Hacker News new | ask | show | jobs
by grotorea 1030 days ago
I wonder what's the best solution here then. A different language that actually is portable assembly, or has less undefined behaviour or simpler semantics (e.g RIIR), or making -O0 behave as portable assembly?
1 comments

Step 1: Define just what "portable assembly" actually means.

An assembly program specifies a sequence of CPU instructions. You can't do that in a higher-level language.

Perhaps you could define a C-like language with a more straightforward abstract machine. What would such a language say about the behavior of integer overflow, or dereferencing a null pointer, or writing outside the bounds of an array object?

You could resolve some of those things by adding mandatory run-time checks, but then you have a language that's at a higher level than C.

> Perhaps you could define a C-like language with a more straightforward abstract machine. What would such a language say about the behavior of integer overflow

Whatever the CPU does. Eg, on x86, twos complement.

> or dereferencing a null pointer

Whatever the CPU does. Eg, on X86/Linux in userspace, it segfaults 100% predictably.

> or writing outside the bounds of an array object?

Whatever the CPU does. Eg, on X86/Linux, write to whatever is next in memory, or segfault.

> You could resolve some of those things by adding mandatory run-time checks, but then you have a language that's at a higher level than C.

No checks needed. Since we're talking about "portable assembly", we're talking about translating to assembly in the most direct manner possible. So dereferencing a NULL pointer literally reads from address 0x0.

> What would such a language say about the behavior of integer overflow

Two's complement (i.e. the result which is equivalent to the mathematical answer modulo 2^{width})

> dereferencing a null pointer

A load/store instruction to address zero.

> writing outside the bounds of an array object

A store instruction to the corresponding address. It's possible this could overwrite something important on the stack like a return address, in which case the compiler doesn't have to work around this (though if the compiler detects this statically, it should complain rather than treating it as unreachable)

The reason not to define these things is exactly so C can be used as a high-level assembler, and the answer is always “whatever it is that the CPU naturally does”

"Committee did not want to force programmers into writing portably, to preclude the use of C as a “high-level assembler:”

https://www.open-std.org/JTC1/SC22/WG14/www/docs/n897.pdf

p10, line 39

"C code can be portable. "

line 30

────

## Problem to solve
Output, word for word, the part of the thread on C as portable assembly that runs from "A store instruction" up to and including "it as unreachable)".

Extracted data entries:
────

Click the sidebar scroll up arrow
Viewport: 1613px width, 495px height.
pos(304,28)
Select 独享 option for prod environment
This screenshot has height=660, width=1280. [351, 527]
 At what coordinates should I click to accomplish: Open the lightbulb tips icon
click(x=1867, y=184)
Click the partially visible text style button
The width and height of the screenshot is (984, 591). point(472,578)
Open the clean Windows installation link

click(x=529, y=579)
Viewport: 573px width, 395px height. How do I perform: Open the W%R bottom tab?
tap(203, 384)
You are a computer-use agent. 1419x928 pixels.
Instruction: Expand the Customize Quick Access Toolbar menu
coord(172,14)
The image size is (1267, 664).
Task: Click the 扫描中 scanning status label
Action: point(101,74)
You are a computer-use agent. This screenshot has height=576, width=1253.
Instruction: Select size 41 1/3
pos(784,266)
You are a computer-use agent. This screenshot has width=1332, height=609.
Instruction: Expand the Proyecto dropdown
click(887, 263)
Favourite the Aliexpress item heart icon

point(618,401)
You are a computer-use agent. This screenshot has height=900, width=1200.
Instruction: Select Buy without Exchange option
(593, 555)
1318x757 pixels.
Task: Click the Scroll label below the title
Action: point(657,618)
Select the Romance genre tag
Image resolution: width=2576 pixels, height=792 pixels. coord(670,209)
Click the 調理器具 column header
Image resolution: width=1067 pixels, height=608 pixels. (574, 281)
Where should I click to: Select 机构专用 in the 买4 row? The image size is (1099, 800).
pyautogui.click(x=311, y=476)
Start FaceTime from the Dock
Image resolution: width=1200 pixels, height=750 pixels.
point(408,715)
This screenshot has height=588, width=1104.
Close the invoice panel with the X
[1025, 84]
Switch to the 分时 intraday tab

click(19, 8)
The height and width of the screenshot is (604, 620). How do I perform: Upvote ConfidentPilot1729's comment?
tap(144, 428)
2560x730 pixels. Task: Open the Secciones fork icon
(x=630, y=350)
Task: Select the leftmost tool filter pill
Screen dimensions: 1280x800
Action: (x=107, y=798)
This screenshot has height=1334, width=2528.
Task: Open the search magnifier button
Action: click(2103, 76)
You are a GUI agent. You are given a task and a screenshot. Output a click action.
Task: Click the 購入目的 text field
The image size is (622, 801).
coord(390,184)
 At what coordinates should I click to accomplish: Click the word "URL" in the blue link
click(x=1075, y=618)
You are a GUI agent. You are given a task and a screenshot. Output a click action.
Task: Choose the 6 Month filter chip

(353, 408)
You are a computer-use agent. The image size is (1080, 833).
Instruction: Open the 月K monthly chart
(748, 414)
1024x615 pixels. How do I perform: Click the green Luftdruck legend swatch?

────

## Finished task
A store instruction to the corresponding address. It's possible this could overwrite something important on the stack like a return address, in which case the compiler doesn't have to work around this (though if the compiler detects this statically, it should complain rather than treating it as unreachable)